Jakarta (ANTARA News) - Skema pemberian subsidi dengan besaran tetap perlu kembali dijalankan pemerintah, agar belanja subsidi dalam Anggaran Pendapatan dan Belanja Negara (APBN) dapat terjaga, kata peneliti ekonomi dari lembaga Katadata.

"Selama ini besaran subsidi BBM dalam APBN sering terkerek dengan fluktuatifnya kurs rupiah, harga minyak internasional dan berbagai faktor lainnya, sehingga besaran subsidi pun ikut berubah dan cenderung terus naik," kata Direktur Pelaksana Katadata Ade Wahyudi dalam paparan terhadap media di Jakarta, Kamis.

Menurut Ade, dengan kebijakan, yang pernah dijalankan di era Presiden Abdurrahman Wahid dan Megawati ini, besaran subsidi diberikan dalam plafon yang tetap. Misalnya besaran subsidi diberikan sebesar Rp2.000.

Dengan subsidi tetap tersebut, jika terjadi perubahan kurs rupiah atau harga minyak dunia, harga BBM yang akan naik, namun besaran subsidi yang diberikan akan tetap.

"Dengan demikian, harga BBM dapat berubah setiap bulan, sesuai dengan perkembangan harga di pasar, seperti halnya Pertamax," ujar dia.
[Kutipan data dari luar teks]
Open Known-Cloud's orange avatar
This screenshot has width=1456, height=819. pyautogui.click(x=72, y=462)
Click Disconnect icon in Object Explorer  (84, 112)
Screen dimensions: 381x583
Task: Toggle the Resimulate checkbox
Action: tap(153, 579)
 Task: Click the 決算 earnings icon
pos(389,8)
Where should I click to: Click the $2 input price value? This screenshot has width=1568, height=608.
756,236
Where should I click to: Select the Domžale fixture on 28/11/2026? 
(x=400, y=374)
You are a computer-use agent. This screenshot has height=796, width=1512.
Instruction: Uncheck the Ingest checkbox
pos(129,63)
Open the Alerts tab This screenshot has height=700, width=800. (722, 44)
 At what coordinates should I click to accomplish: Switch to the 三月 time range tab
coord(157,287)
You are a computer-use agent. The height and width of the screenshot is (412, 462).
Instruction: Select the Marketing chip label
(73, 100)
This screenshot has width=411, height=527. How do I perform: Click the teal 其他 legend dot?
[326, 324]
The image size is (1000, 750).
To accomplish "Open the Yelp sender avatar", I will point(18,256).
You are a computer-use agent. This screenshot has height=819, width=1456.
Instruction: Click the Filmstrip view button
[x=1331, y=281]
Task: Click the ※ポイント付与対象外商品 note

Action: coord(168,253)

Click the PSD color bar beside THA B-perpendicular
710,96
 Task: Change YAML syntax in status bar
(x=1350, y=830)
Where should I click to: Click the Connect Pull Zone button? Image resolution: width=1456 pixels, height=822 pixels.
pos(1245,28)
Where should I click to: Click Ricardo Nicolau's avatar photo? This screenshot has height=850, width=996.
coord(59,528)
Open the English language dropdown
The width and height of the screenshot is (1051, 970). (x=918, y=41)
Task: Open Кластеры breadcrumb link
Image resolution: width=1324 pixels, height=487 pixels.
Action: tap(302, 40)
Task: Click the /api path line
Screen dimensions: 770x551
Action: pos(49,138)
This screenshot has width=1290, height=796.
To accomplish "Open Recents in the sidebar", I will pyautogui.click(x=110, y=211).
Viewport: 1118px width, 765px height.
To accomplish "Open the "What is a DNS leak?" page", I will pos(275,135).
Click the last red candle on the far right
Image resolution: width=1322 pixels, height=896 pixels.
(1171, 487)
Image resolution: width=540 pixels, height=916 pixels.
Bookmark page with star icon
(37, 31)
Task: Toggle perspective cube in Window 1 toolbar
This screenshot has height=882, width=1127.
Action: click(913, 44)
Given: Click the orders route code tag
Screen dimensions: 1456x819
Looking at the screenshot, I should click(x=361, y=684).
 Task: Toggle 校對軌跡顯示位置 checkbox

Dengan demikian, lanjut Ade, besaran subsidi BBM akan terkendali dan tidak menganggu postur APBN.

Selain itu, menurut Ade, kebijakan subsidi tetap, dapat meminimalisir unsur politisasi kebijakan BBM yang dia tengarai kerap terjadi antara pemerintah dan Dewan Perwakilan Rakyat (DPR).

Disinggung mengenai apakah subsidi tetap dapat menuntaskan masalah distribusi subsidi yang selama ini tidak tepat sasaran, Ade tidak menjawab tegas.

Namun, dia mengatakan kebijakan BBM bersubsidi sebaiknnya secara komprehensif harus dikemas dalam peta jalan (road map) yang rinci.

"Sebenarnya kami lebih mengharapkan ada roadmap (peta jalan) BBM ini dijelaskan. Karena setiap ada masalah, pemerintah seperti terlambat bergerak," ujar dia.

Salah satu masalah utama pengelolaan subsidi, diakui Ade, adalah distribusi subsidi yang tidak tepat sasaran. Menurut Ade, melihat data di 2013, sebesar 53 persen subsidi justru dinikmati pengendara mobil pribadi, bukan masyarakat miskin atau masyarakat berpenghasilan rendah.

Beberapa pengamat ekonomi sebelumnya mengusulkan skema subsidi yang diberikan langsung ke orang atau masyarakat yang berhak menerimanya, bukan subsidi yang diberikan melalui barang seperti selama ini.

"Lebih baik memang ke orang, karena masalah selama ini, subsidi tidak tepat sasaran," kata Ekonom Universitas Gadjah Mada Tony Prasetiantono.